The cards are "the no-brainer way" to talk to angels, she said.
Virtue, 42, says she has been clairvoyant since childhood. She was born in Burbank, Calif., and has been practicing "angel therapy" since 1995, when she says an angel saved her from a carjacking. Now referring to herself as a spiritual clairvoyant, Virtue has a doctorate in counseling psychology and was the founder and director of WomanKind Psychiatric Hospital in Nashville, Tenn. She grew up attending Unity churches, which advocate "practical" Christianity. Most of her workshops are conducted at Unity centers. After leaving St. Petersburg this week, she headed to Orlando and will leave for a three-city tour of Australia at month's end.
Her St.
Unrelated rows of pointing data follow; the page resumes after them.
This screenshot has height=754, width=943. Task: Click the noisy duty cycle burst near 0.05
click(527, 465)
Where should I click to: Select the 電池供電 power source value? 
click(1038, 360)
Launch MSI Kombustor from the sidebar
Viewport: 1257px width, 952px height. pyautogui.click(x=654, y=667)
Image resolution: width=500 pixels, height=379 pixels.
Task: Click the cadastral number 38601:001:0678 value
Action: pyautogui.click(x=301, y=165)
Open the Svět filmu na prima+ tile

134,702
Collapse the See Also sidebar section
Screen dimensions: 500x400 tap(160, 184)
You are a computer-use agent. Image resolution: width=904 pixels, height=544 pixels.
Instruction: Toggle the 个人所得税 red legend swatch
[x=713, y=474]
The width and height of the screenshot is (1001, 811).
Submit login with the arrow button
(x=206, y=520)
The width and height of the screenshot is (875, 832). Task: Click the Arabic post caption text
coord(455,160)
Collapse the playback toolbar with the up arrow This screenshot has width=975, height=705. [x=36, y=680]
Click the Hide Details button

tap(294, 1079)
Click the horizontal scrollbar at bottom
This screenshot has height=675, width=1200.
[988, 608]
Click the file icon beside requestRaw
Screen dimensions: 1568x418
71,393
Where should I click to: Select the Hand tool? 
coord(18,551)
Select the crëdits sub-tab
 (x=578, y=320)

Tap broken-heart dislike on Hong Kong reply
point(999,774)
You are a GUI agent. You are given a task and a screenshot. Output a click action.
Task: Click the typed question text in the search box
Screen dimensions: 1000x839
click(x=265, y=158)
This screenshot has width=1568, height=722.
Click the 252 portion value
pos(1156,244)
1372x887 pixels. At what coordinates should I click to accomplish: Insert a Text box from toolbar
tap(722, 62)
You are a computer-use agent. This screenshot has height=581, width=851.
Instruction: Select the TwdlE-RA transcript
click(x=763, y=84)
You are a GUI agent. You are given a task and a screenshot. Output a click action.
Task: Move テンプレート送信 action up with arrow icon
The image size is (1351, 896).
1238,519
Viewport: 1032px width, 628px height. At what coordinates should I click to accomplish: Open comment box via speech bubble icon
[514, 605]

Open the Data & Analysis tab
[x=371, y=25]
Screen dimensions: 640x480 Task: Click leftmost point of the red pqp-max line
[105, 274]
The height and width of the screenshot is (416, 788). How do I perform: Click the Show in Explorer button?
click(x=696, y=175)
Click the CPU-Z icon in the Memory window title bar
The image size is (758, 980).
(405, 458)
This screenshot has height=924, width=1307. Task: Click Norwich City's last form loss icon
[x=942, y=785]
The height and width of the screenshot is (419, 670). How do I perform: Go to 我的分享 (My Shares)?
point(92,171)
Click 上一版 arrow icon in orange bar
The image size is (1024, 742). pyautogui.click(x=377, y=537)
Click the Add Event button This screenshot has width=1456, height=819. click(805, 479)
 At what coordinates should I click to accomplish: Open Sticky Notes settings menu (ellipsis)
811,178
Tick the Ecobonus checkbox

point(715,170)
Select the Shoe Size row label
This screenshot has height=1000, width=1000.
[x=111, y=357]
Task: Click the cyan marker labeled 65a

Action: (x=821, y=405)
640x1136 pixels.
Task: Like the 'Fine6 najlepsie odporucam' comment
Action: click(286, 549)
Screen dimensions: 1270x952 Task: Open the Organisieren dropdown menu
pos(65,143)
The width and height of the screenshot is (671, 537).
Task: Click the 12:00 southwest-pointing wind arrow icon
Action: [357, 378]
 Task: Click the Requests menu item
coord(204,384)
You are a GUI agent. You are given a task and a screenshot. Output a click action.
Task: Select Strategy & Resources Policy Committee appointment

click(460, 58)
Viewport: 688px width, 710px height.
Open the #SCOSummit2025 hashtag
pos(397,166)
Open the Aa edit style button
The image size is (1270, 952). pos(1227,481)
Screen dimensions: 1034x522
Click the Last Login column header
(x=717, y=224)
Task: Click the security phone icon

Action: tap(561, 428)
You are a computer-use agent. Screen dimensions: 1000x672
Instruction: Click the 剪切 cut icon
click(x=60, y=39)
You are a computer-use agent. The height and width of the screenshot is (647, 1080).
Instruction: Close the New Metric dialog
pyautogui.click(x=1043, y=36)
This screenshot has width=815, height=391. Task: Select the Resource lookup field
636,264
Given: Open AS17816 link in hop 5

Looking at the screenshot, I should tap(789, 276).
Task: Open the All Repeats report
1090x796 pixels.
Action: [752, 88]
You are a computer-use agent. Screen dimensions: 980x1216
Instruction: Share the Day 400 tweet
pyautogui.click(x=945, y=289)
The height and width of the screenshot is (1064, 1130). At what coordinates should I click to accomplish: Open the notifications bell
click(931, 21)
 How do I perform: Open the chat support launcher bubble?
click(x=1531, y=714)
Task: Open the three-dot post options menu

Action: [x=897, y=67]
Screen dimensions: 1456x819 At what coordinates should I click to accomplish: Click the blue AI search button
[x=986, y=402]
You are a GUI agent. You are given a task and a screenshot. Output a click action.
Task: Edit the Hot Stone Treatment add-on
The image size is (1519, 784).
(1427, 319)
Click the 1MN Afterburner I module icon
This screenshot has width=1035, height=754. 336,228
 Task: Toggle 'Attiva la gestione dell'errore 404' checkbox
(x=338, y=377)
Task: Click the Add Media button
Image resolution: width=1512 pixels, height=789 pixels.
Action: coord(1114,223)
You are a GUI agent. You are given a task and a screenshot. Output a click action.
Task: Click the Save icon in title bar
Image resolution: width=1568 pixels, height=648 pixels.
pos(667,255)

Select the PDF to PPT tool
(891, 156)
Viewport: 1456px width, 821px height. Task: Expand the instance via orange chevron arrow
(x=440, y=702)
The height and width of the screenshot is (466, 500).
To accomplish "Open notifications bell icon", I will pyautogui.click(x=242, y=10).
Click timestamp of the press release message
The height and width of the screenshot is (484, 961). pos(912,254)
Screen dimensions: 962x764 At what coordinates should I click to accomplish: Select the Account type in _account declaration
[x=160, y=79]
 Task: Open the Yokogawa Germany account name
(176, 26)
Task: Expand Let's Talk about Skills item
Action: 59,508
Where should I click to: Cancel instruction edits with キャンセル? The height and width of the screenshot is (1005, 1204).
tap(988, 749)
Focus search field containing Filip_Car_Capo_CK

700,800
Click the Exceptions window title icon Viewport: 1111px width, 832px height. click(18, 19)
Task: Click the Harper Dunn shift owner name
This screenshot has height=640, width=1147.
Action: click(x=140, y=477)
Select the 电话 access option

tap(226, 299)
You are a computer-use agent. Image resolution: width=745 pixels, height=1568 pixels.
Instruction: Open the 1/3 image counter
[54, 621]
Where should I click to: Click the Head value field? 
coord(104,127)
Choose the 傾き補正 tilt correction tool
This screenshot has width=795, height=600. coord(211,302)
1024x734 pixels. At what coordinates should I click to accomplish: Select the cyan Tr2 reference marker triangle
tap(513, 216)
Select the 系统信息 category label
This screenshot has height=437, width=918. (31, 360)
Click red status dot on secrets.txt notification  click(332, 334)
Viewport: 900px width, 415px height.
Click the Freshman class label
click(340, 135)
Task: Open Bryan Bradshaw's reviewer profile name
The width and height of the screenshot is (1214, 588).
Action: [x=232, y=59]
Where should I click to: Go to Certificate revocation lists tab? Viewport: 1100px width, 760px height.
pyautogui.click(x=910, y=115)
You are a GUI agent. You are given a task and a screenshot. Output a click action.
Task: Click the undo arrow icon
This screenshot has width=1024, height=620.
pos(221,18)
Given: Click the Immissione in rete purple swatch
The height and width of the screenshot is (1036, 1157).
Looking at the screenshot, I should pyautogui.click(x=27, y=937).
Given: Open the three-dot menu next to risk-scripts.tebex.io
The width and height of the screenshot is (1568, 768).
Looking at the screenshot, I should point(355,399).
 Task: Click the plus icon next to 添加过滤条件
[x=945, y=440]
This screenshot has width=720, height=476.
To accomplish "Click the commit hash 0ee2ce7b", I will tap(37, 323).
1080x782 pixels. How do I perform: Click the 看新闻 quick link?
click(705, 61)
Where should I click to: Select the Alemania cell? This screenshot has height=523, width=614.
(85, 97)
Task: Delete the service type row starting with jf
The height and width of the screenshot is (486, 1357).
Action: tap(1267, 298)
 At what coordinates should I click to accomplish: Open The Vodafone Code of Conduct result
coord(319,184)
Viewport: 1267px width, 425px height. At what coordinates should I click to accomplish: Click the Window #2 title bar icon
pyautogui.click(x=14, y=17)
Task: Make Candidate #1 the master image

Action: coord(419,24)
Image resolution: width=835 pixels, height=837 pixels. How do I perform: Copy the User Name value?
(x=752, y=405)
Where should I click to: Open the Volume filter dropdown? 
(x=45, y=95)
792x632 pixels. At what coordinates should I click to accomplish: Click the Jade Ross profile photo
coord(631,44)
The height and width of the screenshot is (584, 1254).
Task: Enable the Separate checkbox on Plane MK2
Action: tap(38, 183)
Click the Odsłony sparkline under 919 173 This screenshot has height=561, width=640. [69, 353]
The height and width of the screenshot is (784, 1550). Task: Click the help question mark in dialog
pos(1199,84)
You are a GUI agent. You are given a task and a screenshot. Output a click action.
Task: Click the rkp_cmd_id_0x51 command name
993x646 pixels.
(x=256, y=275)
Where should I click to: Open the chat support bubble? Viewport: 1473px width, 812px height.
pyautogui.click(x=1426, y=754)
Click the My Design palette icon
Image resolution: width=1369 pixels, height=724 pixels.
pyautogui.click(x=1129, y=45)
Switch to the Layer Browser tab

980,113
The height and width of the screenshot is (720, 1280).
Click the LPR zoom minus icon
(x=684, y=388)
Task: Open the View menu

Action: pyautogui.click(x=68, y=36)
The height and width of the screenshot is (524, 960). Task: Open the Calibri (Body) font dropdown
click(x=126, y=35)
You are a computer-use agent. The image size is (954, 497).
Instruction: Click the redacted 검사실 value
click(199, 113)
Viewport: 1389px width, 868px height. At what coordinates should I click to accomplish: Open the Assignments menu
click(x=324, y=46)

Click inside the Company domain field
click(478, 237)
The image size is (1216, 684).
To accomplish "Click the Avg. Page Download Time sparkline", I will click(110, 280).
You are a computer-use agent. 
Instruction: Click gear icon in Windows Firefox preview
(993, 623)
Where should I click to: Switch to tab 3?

Petersburg stop was an apparent success.
Clutching a pack of 44 Healing with Angels cards that sold for $16, audience member LuAnn Justi gushed with excitement.
"It is uplifting and positive," she said during a break in Virtue's presentation.
"I already believe in angels. . . . I can't believe anyone who won't," said Justi, who attends Grace Lutheran Church. "This is just reinforcement."
Malika Changoo, a nurse, concurred.
"I am a believer, through different experiences in my life," she said.
"I could identify with what she said," said Changoo, explaining that her grandmother had appeared to her in a dream with instructions to pray and read the Bible. The dead woman also promised to be with her always, Changoo said.
Additionally, said the mother of four, when her father was dying, he often spoke of seeing angels in his room.
Virtue is accustomed to being surrounded by ardent believers like Changoo and Justi.
"The actual experience I've had is that people believe, but they don't have the opportunity to talk about it freely or safely," she said.
"They are afraid that people would think they are crazy or lying, so at my workshop, they feel safe to let their hair down. It's a community gathering of believers, like a town hall meeting. . . . You get to be with other people who believe like you do."